Network Working Group | S. Aldrin |
Internet-Draft | Google, Inc |
Intended status: Informational | M. Bhatia |
Expires: September 22, 2016 | Ionos Networks |
S. Matsushima | |
Softbank | |
G. Mirsky | |
Ericsson | |
N. Kumar | |
Cisco | |
March 21, 2016 |
Seamless Bidirectional Forwarding Detection (BFD) Use Case
draft-ietf-bfd-seamless-use-case-04
This document provides various use cases for Bidirectional Forwarding Detection (BFD) and various requirements such that extensions could be developed to allow for simplified detection of forwarding failures.
This Internet-Draft is submitted in full conformance with the provisions of BCP 78 and BCP 79.
Internet-Drafts are working documents of the Internet Engineering Task Force (IETF). Note that other groups may also distribute working documents as Internet-Drafts. The list of current Internet-Drafts is at http://datatracker.ietf.org/drafts/current/.
Internet-Drafts are draft documents valid for a maximum of six months and may be updated, replaced, or obsoleted by other documents at any time. It is inappropriate to use Internet-Drafts as reference material or to cite them other than as "work in progress."
This Internet-Draft will expire on September 22, 2016.
Copyright (c) 2016 IETF Trust and the persons identified as the document authors. All rights reserved.

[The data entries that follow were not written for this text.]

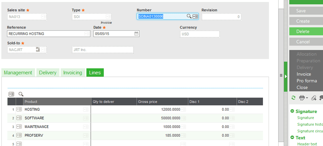Click the Header text link
Screen dimensions: 323x146
tap(307, 144)
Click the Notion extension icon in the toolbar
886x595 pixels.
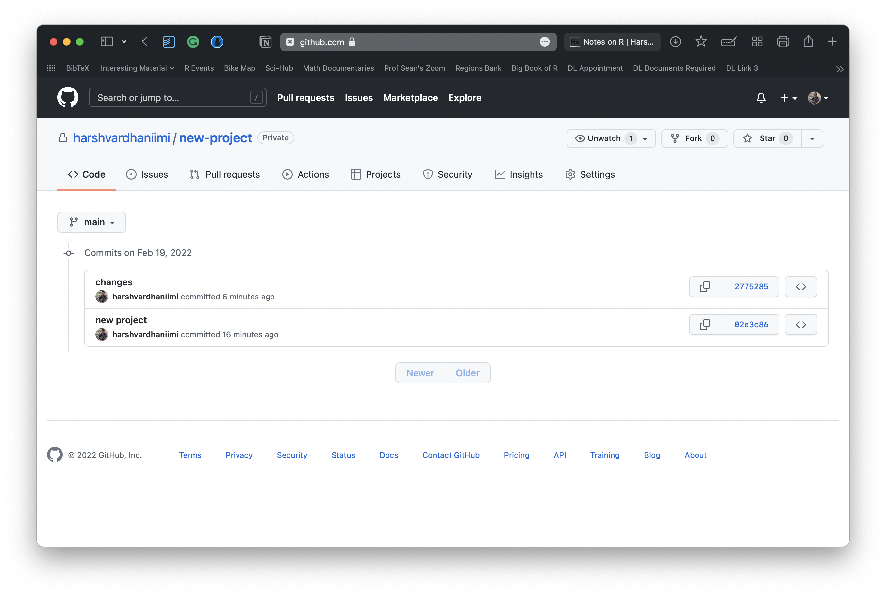(x=265, y=42)
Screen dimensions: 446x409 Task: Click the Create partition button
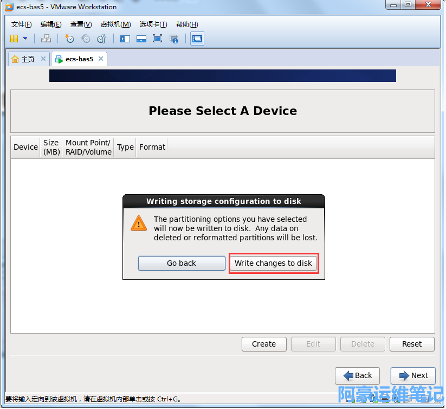click(264, 344)
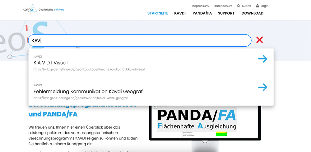311x152 pixels.
Task: Go to the STARTSEITE menu item
Action: 158,13
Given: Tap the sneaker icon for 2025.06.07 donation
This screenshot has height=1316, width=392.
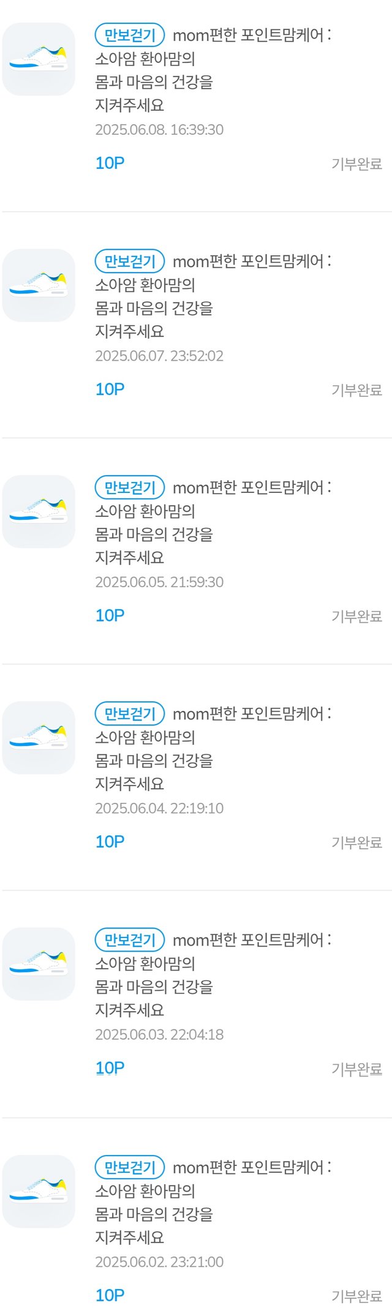Looking at the screenshot, I should tap(39, 285).
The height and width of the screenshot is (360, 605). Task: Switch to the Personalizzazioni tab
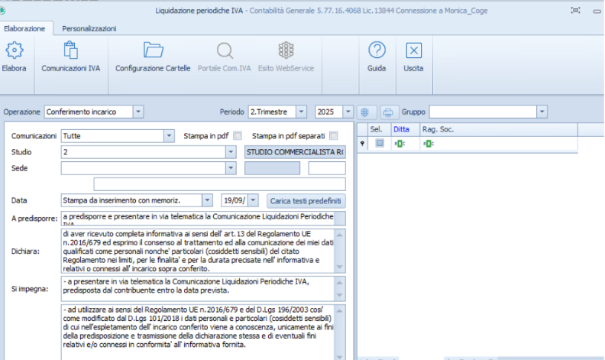pos(89,28)
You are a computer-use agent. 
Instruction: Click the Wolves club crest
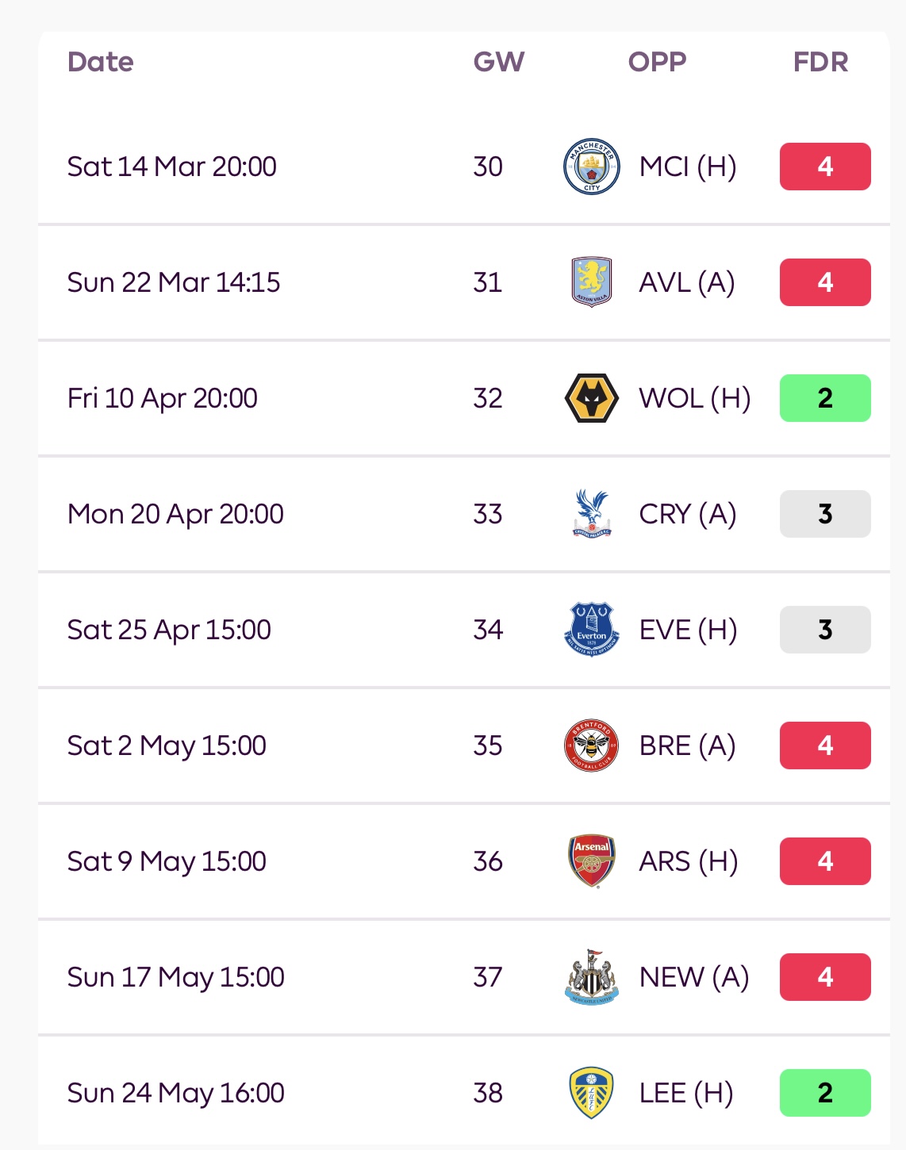pos(591,398)
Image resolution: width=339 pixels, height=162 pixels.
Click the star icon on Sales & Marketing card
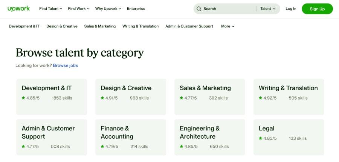pyautogui.click(x=182, y=98)
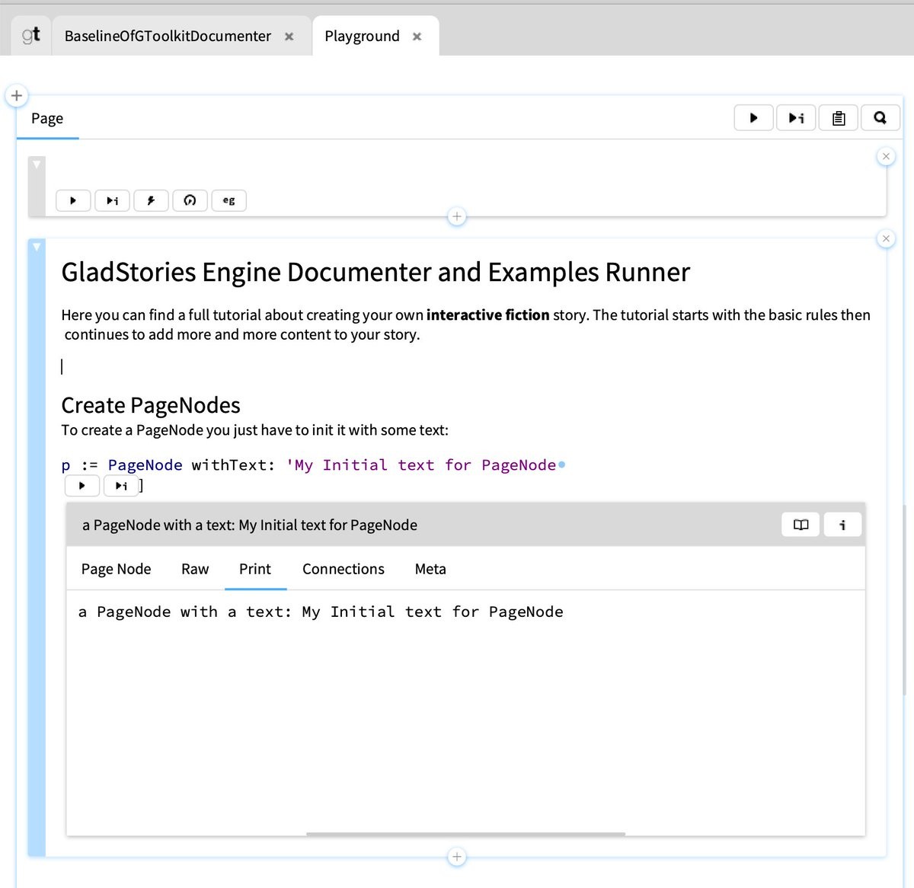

This document is subject to BCP 78 and the IETF Trust's Legal Provisions Relating to IETF Documents (http://trustee.ietf.org/license-info) in effect on the date of publication of this document. Please review these documents carefully, as they describe your rights and restrictions with respect to this document. Code Components extracted from this document must include Simplified BSD License text as described in Section 4.e of the Trust Legal Provisions and are provided without warranty as described in the Simplified BSD License.
Bidirectional Forwarding Detection (BFD) is a lightweight protocol, as defined in [RFC5880], used to detect forwarding failures. Various protocols and applications rely on BFD for failure detection. Even though the protocol is simple, there are certain use cases, where faster setting up of sessions and continuity check of the data forwarding paths is necessary. This document identifies various use cases and requirements related to those, such that necessary enhancements could be made to BFD protocol.
BFD is a simple lightweight "Hello" protocol to detect data plane failures. With dynamic provisioning of forwarding paths on a large scale, establishing BFD sessions for each of those paths creates complexity, not only from an operations point of view, but also in terms of the speed at which these sessions could be established or deleted. The existing session establishment mechanism of the BFD protocol has to be enhanced in order to minimize the time for the session to come up to validate the forwarding path.
This document specifically identifies various use cases and corresponding requirements in order to enhance BFD and other supporting protocols. While the identified requirements could meet various use cases , it is outside the scope of this document to identify all of the possible and necessary requirements. Solutions to the identified uses cases and protocol specific enhancements or proposals are outside the scope of this document as well.
The reader is expected to be familiar with the BFD, IP, MPLS and Segment Routing (SR) [I-D.ietf-spring-segment-routing] terminology and protocol constructs. This section identifies only the new terminology introduced.
The key words "MUST", "MUST NOT", "REQUIRED", "SHALL", "SHALL NOT", "SHOULD", "SHOULD NOT", "RECOMMENDED", "NOT RECOMMENDED", "MAY", and "OPTIONAL" in this document are to be interpreted as described in [RFC2119].
BFD, as defined in [RFC5880], requires two network nodes, to exchange locally allocated discriminators. The discriminator enables identification of the sender and receiver of BFD packets of the particular session and perform proactive continuity monitoring of the forwarding path between the two. [RFC5881] defines single hop BFD whereas [RFC5883] defines multi-hop BFD, [RFC5884] BFD for MPLS LSPs, and [RFC5885] - BFD for PWs.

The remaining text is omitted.